From a purely Scientific point of view (Optical Physics) if you have an Image 1024x768 Pixels on a 20"/50.Cm Monitor

and this is projected on to a 72"/182.Cm Screen ~ following your line of argument means the Projector would have to

ratio-metrically multiply the effextive pixel count in the X and Y Axis on the Screen to accurately replicate what you see

on the Monitor. Projectors don't work that way,they are Optical Devices irrespective whether they process in Analog or Digital.

However if you are talking about (Direct) 'Large HD-Plasma Displays' such as the Large HD-Televisions and Home HD-Screens,

these are not Projectors, they are Direct-Image Diisplays ~(purely digital-technology)~ and indeed these can re-process

Image-Sizes, such as found in PTE.Shows, into their unique Video-Format for display on their Large Screens.
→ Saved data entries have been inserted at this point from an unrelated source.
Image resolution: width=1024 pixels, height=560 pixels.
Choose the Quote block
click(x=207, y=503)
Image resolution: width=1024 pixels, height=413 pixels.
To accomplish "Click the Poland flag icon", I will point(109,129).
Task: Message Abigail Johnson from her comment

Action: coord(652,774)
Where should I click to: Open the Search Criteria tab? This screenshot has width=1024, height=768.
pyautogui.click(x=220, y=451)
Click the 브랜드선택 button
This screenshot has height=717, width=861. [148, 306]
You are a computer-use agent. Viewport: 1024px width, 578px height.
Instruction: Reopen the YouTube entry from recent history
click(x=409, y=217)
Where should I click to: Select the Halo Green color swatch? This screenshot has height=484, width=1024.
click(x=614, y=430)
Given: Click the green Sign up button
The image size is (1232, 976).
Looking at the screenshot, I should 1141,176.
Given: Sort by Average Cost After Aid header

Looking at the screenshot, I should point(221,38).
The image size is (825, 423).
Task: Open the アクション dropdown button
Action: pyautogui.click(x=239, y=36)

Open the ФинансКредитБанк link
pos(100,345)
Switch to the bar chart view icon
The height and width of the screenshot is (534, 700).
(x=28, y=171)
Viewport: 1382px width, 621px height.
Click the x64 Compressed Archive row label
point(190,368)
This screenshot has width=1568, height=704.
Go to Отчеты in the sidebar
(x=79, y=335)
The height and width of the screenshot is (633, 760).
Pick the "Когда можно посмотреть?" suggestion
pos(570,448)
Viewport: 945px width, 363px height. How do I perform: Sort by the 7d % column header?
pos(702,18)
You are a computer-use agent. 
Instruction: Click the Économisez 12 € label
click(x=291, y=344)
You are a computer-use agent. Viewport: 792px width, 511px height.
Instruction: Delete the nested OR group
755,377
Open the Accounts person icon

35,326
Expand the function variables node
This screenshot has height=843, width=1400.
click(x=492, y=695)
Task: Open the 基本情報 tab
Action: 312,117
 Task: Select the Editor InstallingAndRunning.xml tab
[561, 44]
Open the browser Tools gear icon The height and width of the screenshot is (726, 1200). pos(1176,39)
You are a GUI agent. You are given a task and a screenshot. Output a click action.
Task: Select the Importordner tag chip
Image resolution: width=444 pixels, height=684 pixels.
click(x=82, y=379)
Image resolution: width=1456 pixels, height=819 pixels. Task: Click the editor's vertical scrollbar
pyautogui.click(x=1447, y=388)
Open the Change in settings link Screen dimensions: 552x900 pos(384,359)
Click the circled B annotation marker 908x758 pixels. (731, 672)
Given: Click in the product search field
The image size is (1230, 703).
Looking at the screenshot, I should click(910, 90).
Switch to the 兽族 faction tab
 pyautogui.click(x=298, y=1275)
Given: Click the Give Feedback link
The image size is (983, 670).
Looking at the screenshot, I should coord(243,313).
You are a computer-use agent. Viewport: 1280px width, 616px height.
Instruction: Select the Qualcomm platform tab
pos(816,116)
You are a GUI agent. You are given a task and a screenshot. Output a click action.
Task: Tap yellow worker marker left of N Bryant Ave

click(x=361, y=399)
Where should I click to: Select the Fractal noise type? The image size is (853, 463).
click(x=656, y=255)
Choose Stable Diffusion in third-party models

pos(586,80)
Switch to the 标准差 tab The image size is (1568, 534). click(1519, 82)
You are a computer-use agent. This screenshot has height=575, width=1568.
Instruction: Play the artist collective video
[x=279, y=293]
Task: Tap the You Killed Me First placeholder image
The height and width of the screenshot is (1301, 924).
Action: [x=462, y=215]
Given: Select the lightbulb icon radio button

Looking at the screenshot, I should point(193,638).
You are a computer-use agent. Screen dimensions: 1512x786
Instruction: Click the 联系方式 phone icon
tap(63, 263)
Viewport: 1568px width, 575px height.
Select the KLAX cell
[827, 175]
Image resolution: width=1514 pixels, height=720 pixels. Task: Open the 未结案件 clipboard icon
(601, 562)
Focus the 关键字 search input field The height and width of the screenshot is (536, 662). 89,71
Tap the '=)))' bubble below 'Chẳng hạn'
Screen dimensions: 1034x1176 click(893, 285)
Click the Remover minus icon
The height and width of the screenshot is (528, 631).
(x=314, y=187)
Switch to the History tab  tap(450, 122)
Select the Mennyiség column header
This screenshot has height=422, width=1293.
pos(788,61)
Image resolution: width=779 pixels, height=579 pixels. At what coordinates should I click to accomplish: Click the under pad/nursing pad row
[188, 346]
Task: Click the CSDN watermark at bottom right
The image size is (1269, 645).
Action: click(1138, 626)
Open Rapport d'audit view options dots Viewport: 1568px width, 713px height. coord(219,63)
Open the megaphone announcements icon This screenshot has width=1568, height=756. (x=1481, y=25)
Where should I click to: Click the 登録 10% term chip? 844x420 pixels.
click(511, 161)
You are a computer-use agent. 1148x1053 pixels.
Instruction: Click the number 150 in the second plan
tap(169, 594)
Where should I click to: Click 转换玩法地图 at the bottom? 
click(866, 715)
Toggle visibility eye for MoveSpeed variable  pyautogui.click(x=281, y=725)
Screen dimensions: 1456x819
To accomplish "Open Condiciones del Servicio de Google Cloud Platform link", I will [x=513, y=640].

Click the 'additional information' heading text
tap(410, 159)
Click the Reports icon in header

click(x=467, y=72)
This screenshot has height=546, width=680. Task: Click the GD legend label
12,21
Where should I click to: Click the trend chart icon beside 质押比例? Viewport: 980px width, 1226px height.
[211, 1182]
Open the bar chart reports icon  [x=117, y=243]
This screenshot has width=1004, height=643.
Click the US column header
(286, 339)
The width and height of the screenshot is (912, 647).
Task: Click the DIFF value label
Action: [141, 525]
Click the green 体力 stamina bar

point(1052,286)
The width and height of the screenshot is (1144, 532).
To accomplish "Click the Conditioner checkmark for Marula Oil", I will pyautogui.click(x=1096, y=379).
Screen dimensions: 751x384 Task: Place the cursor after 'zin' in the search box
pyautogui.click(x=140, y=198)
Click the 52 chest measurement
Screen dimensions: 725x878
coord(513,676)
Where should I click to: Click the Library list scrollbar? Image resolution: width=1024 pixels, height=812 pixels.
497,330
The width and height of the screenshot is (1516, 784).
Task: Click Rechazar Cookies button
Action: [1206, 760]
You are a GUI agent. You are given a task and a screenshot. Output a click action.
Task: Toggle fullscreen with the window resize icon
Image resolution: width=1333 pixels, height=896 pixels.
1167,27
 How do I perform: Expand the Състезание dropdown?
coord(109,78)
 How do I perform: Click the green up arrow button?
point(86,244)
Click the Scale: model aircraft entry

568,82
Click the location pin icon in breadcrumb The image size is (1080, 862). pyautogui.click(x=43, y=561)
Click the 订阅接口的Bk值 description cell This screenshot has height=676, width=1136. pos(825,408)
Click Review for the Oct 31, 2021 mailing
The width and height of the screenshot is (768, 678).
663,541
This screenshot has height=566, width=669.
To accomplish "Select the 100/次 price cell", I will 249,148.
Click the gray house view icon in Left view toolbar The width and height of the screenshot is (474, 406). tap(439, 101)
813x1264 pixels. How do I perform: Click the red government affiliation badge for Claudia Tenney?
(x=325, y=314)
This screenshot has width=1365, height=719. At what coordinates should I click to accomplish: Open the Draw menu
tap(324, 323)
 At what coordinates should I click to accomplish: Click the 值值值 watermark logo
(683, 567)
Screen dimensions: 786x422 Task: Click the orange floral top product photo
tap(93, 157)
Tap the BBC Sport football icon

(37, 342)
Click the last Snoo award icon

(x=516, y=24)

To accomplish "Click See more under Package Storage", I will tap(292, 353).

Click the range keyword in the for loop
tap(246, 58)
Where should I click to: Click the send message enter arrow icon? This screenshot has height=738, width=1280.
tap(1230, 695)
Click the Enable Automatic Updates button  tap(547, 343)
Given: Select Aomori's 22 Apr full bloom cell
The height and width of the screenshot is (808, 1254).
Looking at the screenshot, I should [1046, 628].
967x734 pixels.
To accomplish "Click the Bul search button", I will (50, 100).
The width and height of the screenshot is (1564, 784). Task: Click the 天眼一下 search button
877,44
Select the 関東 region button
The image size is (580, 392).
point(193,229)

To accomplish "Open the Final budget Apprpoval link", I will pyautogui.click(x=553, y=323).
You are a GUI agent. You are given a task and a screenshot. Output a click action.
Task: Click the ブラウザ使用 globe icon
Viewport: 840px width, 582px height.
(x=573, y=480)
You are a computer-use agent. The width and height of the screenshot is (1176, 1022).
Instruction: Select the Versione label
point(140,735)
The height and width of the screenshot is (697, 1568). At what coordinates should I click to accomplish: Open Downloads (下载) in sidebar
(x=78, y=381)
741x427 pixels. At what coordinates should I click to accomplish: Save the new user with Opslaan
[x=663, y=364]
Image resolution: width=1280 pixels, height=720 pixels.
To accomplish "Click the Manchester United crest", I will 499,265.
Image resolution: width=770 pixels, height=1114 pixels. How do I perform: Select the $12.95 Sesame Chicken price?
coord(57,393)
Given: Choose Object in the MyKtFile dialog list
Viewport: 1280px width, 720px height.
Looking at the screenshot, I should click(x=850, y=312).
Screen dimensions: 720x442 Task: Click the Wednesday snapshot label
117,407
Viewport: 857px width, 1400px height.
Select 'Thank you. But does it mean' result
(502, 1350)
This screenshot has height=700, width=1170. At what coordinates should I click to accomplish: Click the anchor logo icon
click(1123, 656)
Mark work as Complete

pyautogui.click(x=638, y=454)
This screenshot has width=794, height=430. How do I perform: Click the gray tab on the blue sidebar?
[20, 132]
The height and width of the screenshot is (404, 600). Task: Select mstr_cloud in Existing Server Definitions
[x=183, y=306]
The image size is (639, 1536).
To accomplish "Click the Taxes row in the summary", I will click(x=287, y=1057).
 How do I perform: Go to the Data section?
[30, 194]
People tend to forget that JPeg Images store a vast amount of data which can be adequately re-processed from 'Thumbnail Size'

right up to very large HD-Screen Sizes. How many times on this Forum have Members advised others that their Images are too big

although they are still in Jpeg 1024x768 Pixel size format ~ and when de-compressed these Images can be really huge.

Thats my understanding of current technology...

Brian.Conflow.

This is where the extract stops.